# [PROVIDED RECORDS]

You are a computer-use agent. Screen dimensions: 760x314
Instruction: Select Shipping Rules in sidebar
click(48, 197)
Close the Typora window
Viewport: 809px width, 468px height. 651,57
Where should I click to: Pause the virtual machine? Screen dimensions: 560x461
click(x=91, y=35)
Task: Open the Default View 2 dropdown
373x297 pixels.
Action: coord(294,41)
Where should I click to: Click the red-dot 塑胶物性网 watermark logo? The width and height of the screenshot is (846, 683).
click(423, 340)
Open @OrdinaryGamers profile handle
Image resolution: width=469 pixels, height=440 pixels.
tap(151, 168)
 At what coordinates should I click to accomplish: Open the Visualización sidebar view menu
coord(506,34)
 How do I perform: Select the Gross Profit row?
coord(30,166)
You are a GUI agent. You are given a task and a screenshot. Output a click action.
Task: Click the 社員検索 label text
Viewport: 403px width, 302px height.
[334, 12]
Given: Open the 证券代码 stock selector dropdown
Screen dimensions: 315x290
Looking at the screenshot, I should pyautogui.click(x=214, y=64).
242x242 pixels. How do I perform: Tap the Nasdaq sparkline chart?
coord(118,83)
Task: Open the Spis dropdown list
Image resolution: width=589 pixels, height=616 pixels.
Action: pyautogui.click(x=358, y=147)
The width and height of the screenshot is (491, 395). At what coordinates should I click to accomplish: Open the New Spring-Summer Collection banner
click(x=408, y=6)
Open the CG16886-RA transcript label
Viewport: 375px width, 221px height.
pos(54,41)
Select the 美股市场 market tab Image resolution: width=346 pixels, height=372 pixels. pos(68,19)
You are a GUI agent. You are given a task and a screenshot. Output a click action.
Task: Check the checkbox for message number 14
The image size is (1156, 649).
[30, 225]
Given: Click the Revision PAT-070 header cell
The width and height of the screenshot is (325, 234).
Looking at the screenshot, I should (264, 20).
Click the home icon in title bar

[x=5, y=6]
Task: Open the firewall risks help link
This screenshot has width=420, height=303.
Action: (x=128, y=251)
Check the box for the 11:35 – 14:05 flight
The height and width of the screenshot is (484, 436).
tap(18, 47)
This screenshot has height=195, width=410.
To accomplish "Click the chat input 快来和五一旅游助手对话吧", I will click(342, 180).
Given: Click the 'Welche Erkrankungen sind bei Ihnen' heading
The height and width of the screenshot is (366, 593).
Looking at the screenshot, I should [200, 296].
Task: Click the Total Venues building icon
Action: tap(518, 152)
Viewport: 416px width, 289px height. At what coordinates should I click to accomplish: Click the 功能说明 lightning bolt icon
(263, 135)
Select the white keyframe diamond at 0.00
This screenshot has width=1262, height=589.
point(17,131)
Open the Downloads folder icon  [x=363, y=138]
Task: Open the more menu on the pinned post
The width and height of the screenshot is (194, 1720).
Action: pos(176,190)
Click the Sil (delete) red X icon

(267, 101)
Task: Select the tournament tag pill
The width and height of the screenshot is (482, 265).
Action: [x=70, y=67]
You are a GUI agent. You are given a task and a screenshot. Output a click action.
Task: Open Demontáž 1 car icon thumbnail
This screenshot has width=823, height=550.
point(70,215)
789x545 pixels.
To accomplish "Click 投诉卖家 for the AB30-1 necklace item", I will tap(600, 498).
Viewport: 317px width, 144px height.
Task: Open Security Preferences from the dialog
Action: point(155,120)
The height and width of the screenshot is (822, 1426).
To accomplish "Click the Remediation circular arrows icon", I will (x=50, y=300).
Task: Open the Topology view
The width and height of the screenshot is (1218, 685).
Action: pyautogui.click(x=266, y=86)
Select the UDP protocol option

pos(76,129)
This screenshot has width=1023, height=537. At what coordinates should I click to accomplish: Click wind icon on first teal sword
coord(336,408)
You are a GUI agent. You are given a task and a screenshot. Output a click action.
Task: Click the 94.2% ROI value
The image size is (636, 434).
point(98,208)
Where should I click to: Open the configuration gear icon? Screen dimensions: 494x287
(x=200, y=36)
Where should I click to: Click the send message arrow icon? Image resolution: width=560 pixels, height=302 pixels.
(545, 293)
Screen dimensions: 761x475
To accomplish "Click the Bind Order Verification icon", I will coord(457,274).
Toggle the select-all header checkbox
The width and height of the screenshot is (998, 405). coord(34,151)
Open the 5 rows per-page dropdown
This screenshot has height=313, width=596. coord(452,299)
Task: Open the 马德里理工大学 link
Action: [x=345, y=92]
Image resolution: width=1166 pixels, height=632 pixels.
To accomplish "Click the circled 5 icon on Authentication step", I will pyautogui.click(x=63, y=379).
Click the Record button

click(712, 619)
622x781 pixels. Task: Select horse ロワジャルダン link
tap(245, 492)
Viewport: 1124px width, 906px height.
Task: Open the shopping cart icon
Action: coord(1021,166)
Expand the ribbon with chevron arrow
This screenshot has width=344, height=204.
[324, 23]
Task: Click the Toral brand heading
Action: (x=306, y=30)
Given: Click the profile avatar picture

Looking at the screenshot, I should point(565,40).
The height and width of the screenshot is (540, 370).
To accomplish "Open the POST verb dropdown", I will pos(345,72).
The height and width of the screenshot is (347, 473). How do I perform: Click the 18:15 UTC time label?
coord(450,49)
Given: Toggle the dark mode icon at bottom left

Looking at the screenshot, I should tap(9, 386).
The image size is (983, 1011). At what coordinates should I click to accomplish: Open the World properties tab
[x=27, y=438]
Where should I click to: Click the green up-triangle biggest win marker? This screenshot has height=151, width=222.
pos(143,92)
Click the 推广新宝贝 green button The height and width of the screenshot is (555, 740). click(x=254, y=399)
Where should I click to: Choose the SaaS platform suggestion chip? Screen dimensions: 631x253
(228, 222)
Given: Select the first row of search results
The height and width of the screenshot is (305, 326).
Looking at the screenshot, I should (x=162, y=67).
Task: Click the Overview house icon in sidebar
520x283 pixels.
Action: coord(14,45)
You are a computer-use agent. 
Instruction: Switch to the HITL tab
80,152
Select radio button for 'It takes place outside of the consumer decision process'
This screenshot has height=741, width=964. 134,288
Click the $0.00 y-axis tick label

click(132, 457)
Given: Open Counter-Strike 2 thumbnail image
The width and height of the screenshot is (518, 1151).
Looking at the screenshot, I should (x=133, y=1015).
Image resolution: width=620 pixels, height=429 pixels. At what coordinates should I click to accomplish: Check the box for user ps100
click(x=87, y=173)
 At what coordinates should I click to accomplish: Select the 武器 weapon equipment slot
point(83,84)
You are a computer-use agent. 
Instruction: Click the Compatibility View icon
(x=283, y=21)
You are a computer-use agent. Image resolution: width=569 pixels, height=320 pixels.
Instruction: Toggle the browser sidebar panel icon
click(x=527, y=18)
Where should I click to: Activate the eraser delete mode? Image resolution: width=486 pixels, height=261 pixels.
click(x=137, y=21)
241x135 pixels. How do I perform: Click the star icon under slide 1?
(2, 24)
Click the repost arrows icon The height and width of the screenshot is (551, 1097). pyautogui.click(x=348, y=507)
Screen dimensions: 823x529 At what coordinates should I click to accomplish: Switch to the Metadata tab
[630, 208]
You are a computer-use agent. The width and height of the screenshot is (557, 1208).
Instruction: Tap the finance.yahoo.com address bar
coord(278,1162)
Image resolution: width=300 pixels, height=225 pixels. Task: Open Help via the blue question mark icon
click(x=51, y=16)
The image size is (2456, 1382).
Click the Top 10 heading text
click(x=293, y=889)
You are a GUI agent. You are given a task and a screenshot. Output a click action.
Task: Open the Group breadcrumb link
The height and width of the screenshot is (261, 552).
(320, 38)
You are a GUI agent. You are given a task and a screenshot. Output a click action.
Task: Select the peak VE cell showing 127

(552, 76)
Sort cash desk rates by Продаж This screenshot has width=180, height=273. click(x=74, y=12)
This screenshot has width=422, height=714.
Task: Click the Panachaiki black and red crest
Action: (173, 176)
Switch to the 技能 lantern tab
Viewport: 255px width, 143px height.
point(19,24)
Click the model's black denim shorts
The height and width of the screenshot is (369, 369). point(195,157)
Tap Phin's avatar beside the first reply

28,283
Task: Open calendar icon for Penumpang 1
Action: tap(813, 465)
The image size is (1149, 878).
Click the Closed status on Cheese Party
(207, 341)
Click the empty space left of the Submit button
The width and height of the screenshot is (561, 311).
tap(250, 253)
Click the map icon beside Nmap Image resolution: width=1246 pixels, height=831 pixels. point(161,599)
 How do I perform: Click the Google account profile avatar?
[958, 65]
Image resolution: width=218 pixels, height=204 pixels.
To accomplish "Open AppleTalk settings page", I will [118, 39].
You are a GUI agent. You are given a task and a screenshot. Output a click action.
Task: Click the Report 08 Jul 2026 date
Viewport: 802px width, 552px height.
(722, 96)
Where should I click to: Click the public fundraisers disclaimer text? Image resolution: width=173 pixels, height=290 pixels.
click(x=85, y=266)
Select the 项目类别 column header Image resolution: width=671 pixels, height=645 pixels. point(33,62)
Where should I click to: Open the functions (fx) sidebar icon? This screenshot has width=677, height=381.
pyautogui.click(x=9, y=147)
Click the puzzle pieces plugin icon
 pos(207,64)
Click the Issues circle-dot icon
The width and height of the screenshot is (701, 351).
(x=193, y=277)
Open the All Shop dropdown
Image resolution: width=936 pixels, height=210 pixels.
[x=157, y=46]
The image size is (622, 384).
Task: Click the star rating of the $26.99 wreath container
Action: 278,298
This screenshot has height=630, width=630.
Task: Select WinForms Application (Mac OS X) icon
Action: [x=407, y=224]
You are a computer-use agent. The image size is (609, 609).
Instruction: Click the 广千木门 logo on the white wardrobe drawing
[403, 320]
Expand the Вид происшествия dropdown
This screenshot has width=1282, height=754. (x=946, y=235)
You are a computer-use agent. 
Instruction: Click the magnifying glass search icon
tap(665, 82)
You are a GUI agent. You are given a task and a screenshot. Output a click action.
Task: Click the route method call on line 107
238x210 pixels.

# [ASSIGNMENT]
Within the records, count the lines that include the word "arrows". Answer with the number only.

# [TASK RESPONSE]
2